# Finally!!



## panhandlephinsphan (Aug 25, 2008)

300hp Yamaha: $25k
Bags of lures: $more than i want my wife to see...
Rods and reels: $plead the fifth
Radar: $2k
Bottle of bourbon: $200
ER trip: $Waiting on bill
Getting the first billfish ever to our boat and the first billfish for Joeey in his lifeRICELESS!!

Quote of the trip: Al to Joeey when Joeey realized it was a two speed reel and dropped it down into low: Like a 2 dollar whore on nickel Sunday!!

Headed out of NAS Sunday am around 4:30. Went to nipple, lines in at sun up.
Green water. Turned blue as we headed a bit further south.

TUrned toward elbow and decided to run it up into the shallows and see if anyone was hungry on the edge. Had what we think was a white pick up the menu and give it a hard look, but he did not order. 

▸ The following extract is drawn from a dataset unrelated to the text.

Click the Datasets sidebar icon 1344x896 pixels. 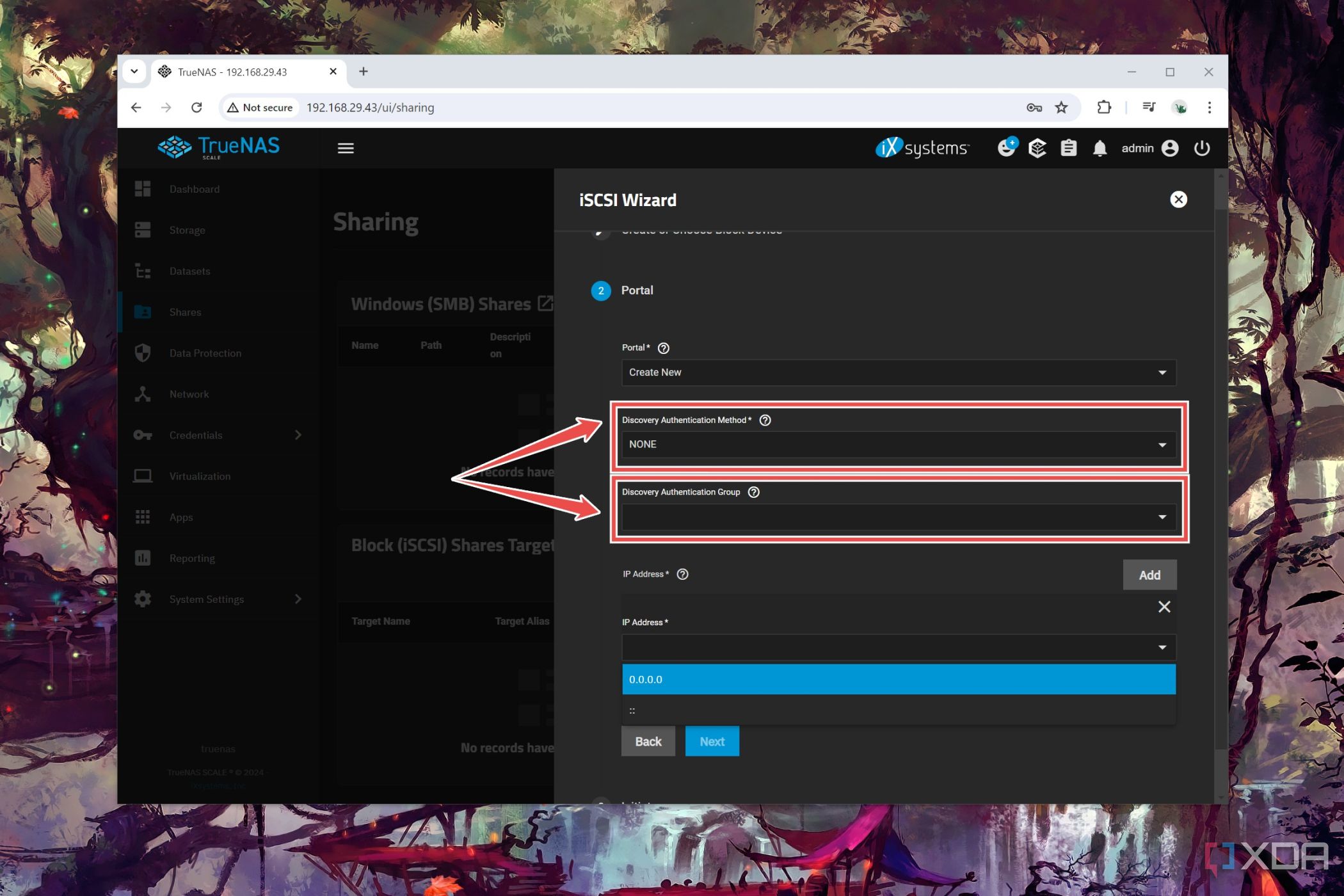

Headed towards spur. Water beautiful. But no weed lines, no grass mats, VERY little weed anywhere, very little flying fish (the ones we saw were HUGE though)

We were having a great day out on the water for our first trip out for the year. Just no fish. Swapped out lures at spur as we set the autopilot north towards home but still had a few hours of trolling on the way in. I gave Brandon a choice of three lures for the long line- he picked this crazy pink mold raft so we hook it up behind a bird and send it out for battle.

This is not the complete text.